Breanne, born in South Carolina, grew up in Florida near her father’s family. After her parents divorced, Breanne and her two younger sisters came to live closer to their mother’s family in Pennsylvania.

“My mother has a drug addiction,” Breanne said. “She’s clean now. She’s good now. But me and my sisters were living with my grandmother (in Elizabethtown) while my mom was in rehab.”

After a year of living with their grandparents, Breanne and her sisters came to Masonic at the start of the 2017-18 academic year.

Joy and her younger sister, both originally from Philadelphia, came to Masonic at the start of the 2018-19 academic year. Their mother felt the move would better their education.

Speaking of which, after graduation, Success will be attending Penn State, working toward a nursing degree in hopes of becoming a labor and delivery nurse. Joy would like to pursue a doctorate in pediatric cardiology. Breanne wants to study psychology.


'It's been a journey'

Before they came to Elizabethtown, neither of the girls knew anything about lacrosse.

“It’s taught me to work harder for what you want,” Success said. “Even if you’re losing, you have to keep your head up.”

Success and Joy are Black, which is worth pointing out in a sport where not many players look like them. In 2020, the NCAA reported that only 4% of all men’s lacrosse players and 3% of all women’s lacrosse players were Black.

“It’s been a journey, I guess,” Success said. “Even when Cyrose was here, people would confuse us. We don’t even look alike. We’re not the same height or anything. It was just because we’re both Black.”

In the 2017-18 academic year, Black students made up 2% of the Elizabethtown High School student body.

“Since E-town is predominantly white, you don’t see a lot of us out here doing a lot of the sports,” Joy said. “So being out here and having the opportunity to play is something that’s big and can inspire anyone. ... Everyone is so welcoming and has taught me a lot of things.

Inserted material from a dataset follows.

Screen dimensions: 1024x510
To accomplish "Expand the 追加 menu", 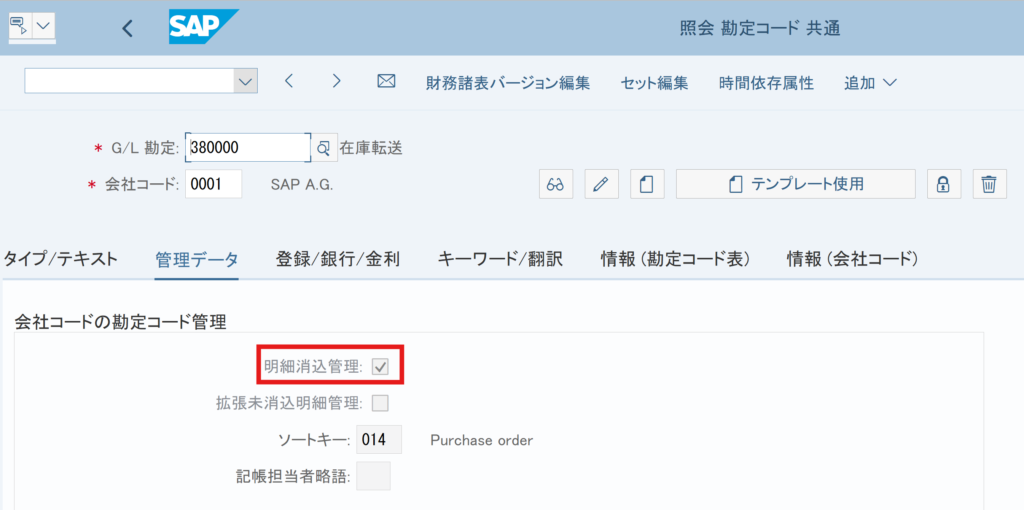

Not only Success but even some of the girls here now have taught me things.”

Joy’s younger sister and one of Breanne’s younger sisters are now playing youth lacrosse. In other words, a small girls lacrosse pipeline seems to be developing at Masonic.

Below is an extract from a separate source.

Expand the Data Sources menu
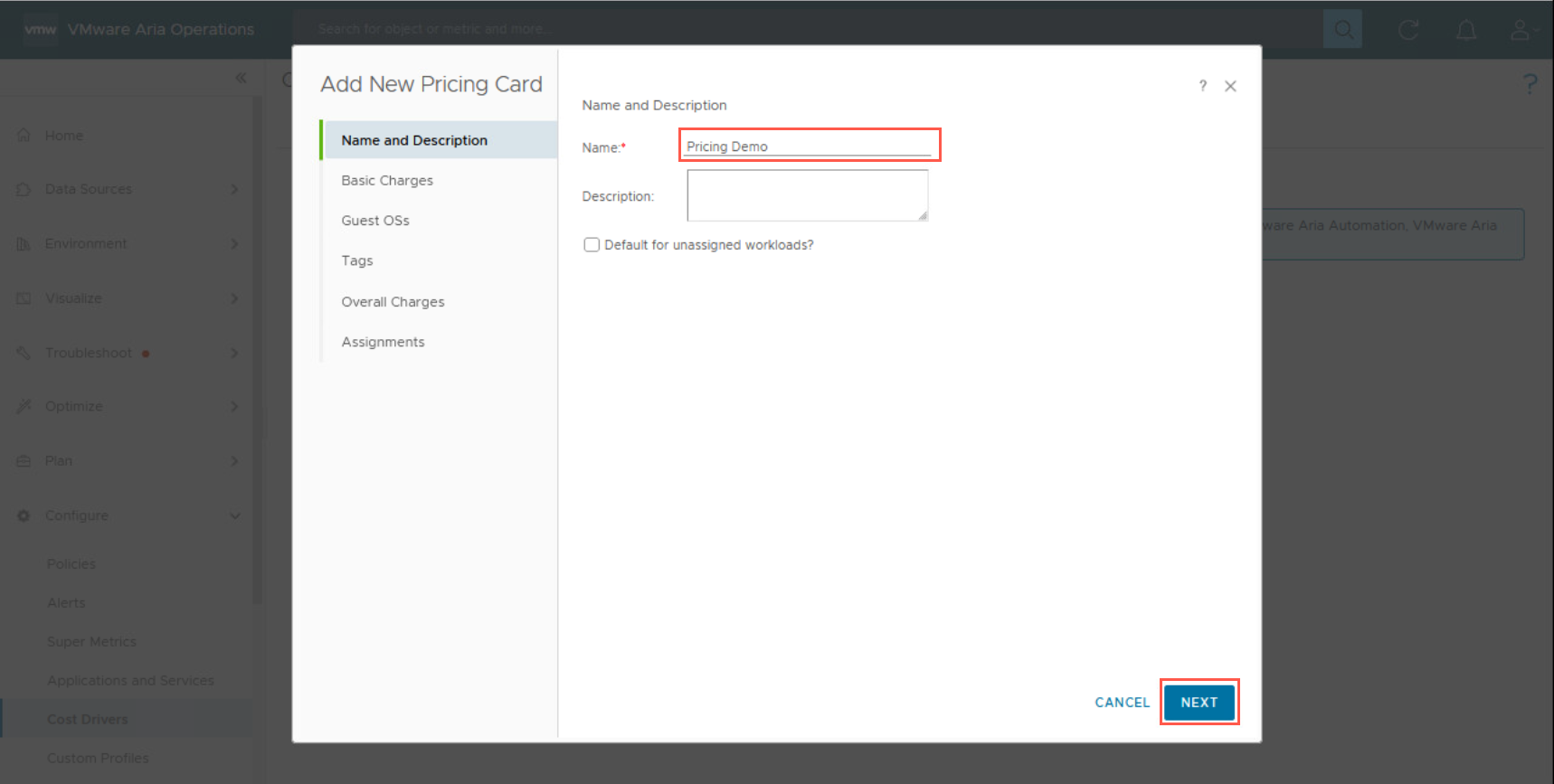 click(234, 189)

“It’s really special,” Success said. “Joy and Bre are two of the closest people I’ve connected to. Living with them for two or three years, that’s a given. ... Being able to pull them into a sport that I like, there’s really a connection. When we’re on the sidelines, we’re always talking and having fun.”

Success is an only child. But in a way, lacrosse has given her an opportunity to be a big sister to Joy and Breanne.

“They look up to me,” Success said. “So it gives me motivation to try harder so they can see and be inspired to try harder.”